▸ Your task:
Please lay out everything from the line containing "You are a GUI" down to the line containing "This screenshot has" as a Markdown table with the columns Row and Line, leaving out blank lines.

▸ Records:
BEGIN

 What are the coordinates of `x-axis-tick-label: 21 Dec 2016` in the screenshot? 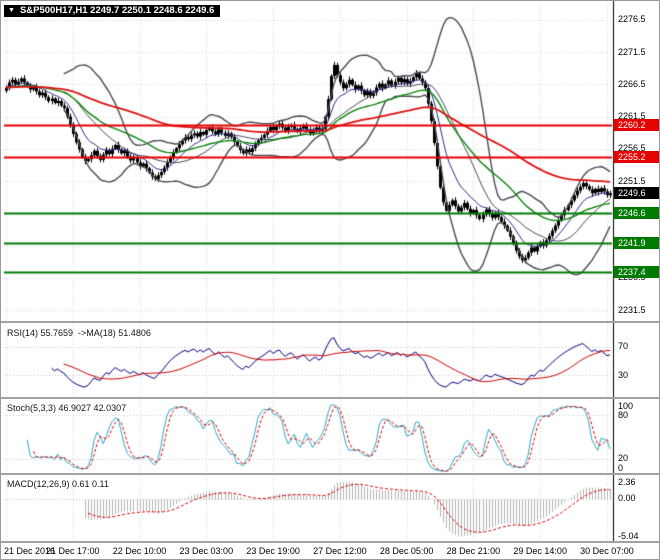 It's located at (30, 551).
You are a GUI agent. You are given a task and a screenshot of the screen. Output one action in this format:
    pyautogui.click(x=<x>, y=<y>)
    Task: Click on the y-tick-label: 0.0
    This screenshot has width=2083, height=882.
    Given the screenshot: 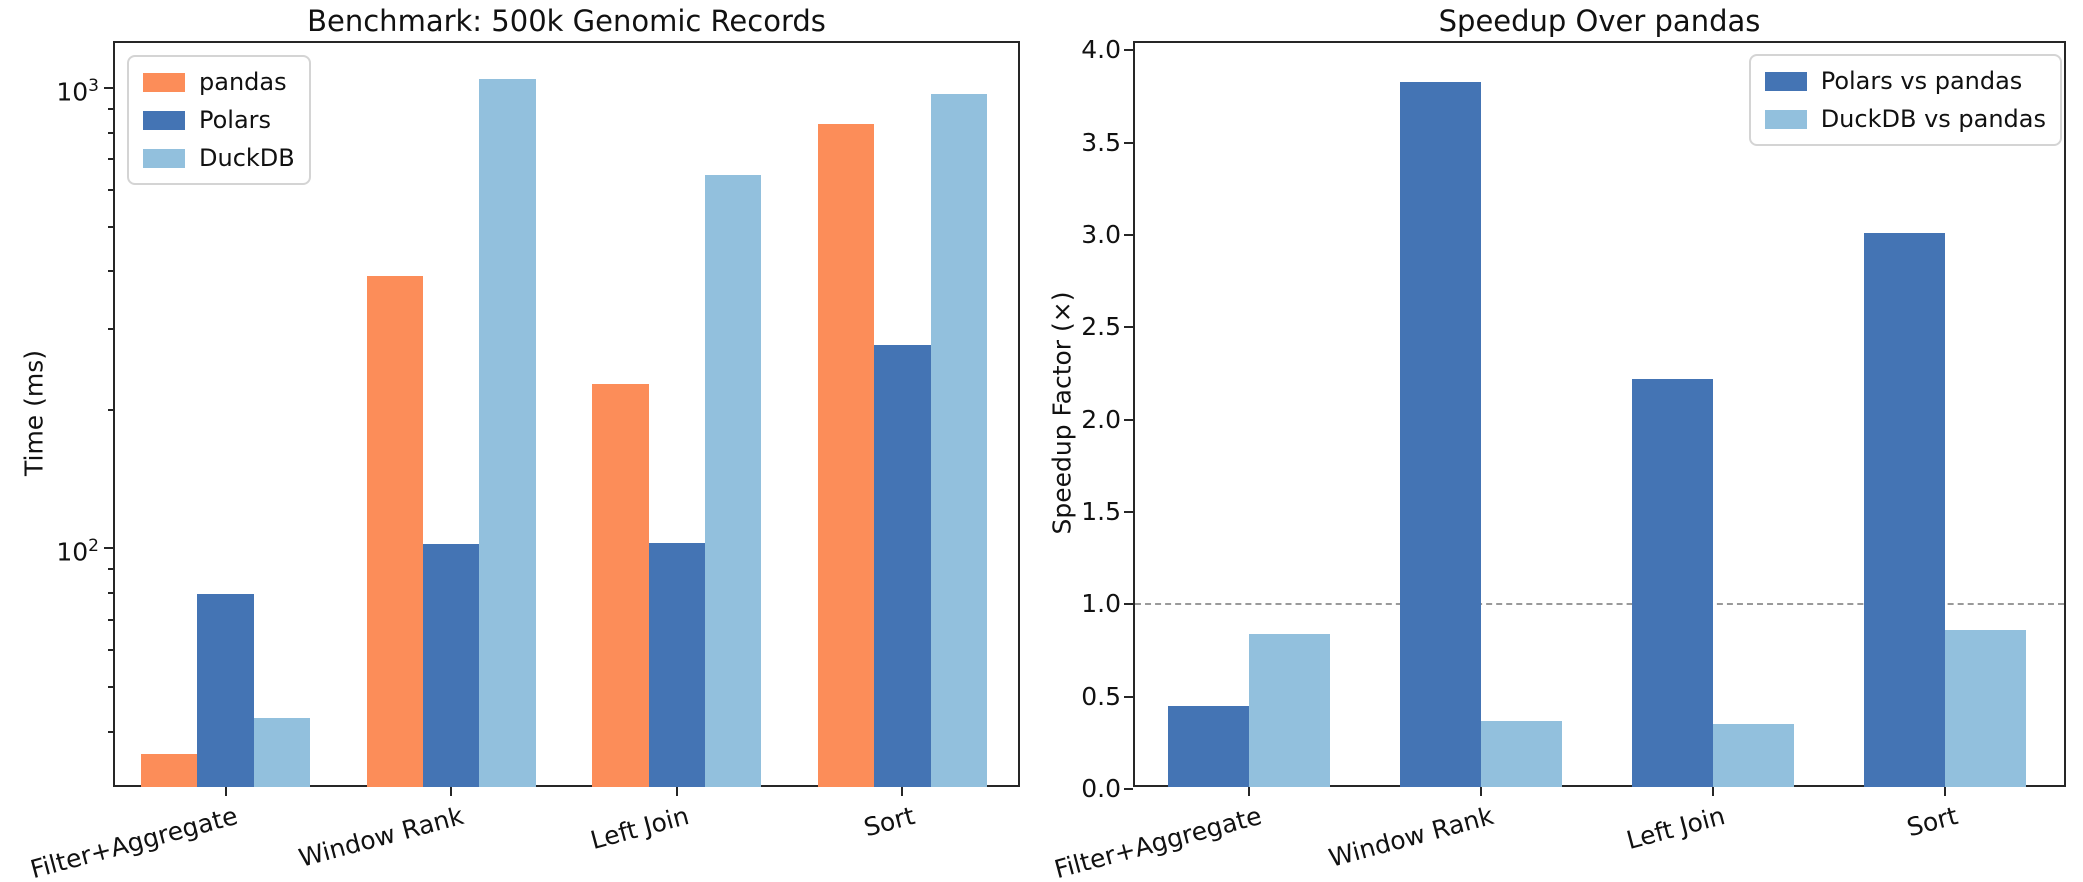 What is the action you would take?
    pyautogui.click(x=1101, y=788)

END
BEGIN

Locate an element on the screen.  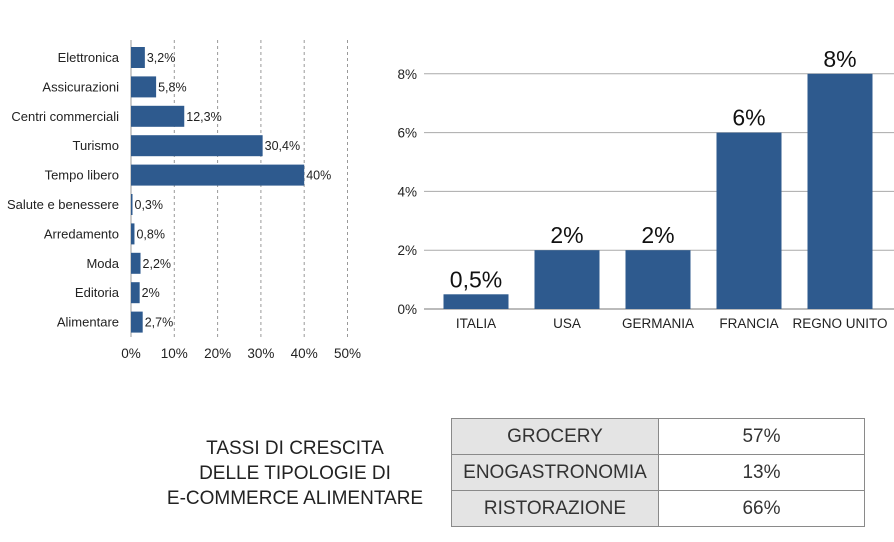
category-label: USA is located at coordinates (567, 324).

END

▸ Completed task:
| Row | Line |
|---|---|
| 1 | You are a GUI agent. You are given a task and a screenshot of the screen. Output one action in this format: |
| 2 |     pyautogui.click(x=<x>, y=<y>) |
| 3 |     Task: Click on the y-tick-label: 0.0 |
| 4 |     This screenshot has width=2083, height=882. |